> Extract:

** begin **

Obsessive compulsive political disorder
It is quite natural for the media to focus on political news in an election year. However, the grand obsession with politics and political news has become quite oppressive. Every news story acquires political contours; grand meanings are read into anecdotal events
It is quite natural for the media to focus on political news in an election year. However, the grand obsession with politics and political news has become quite oppressive. Every news story acquires political contours; grand meanings are read into anecdotal events.
Drank tea in a stall: is a common man. Wore a muffler for a month: is a commoner man. Wears stubble: is extremely common man who can’t even afford a daily shave. Wears one colour saree and rubber chappals: common to the point of poverty- stricken common woman. Gives an ‘exclusive’ (for an hour) interview to a high-profile journalist: is the best of the lot because he is accessible. Doesn’t give sound bites or exclusive interviews: is a snob and harbours long-term grudges, bad person. Quick. Come to a conclusion before that cup-o-noodles is ready.

** end **

> Recorded information:

** begin **

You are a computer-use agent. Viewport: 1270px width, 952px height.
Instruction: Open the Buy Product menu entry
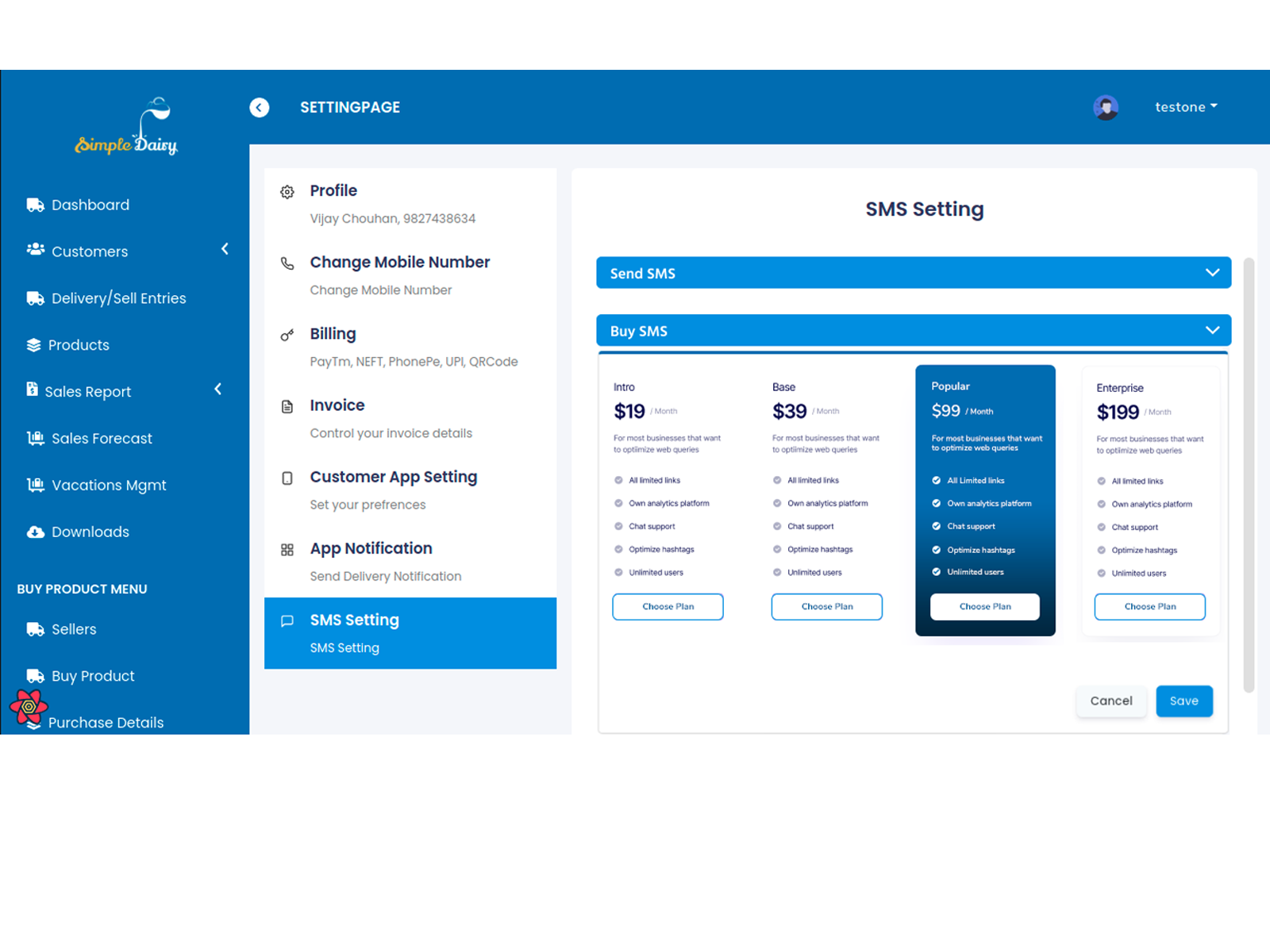pyautogui.click(x=92, y=676)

** end **

> Jobs:
• A. In the column on obsessive compulsive political disorder, what does wearing stubble mark someone as?
• B. Continue the column on obsessive compulsive political disorder, starting after its last sentence.

> Final answers:
• A. An extremely common man who can't even afford a daily shave.

• B.
Watch out for myopia of journalists as they hit the campaign trail. It is easy for embedded journalists
to get all starry-eyed extremely quickly. They are embedded with candidates and their bhakts for days on end, fed with stories of how dedicated the candidate is to his constituency, how he or she is the messiah of the masses. Election coverage is resource intensive, the pulls and pressures are tremendous, worthless interactions that politicians have with the electorate are romanticised just because a deadline is approaching and a story has to be ‘sexed up’, else it will get buried in the pile.
Channels with big budgets are going to splurge on meta-coverage events. Big events, bigger lights, huge audience, deep pocket advertisers, glitzy graphics, glamorous outfits for anchors who have pan-India urban fan following. And the topics for discussion will be, yes you guessed it right, nothing that deals with roti-kapda-sadak-makaan. Those don’t fit well with the glamorous setting. It will be about who tweeted what, who said what about whom, some new corruption scam, some sexist or racial comment, a riot 20 or 40 years ago that will be resurrected time and again.
Anything that can get the panel of old yellers agitated.
Newspapers have to fight for eyeball space in this election. They have to provide the juicy side bits that cannot be reported on TV. Notice how a lot of news is getting buried in all the election hysteria. For example, a small item appeared the other day that state governments are going easy on anti-Maoist operations these days, because Naxals are being used as foot soldiers by politicians in remote areas to intimidate voters, gather information and generally do leg work. This is being ignored even by regional newspapers.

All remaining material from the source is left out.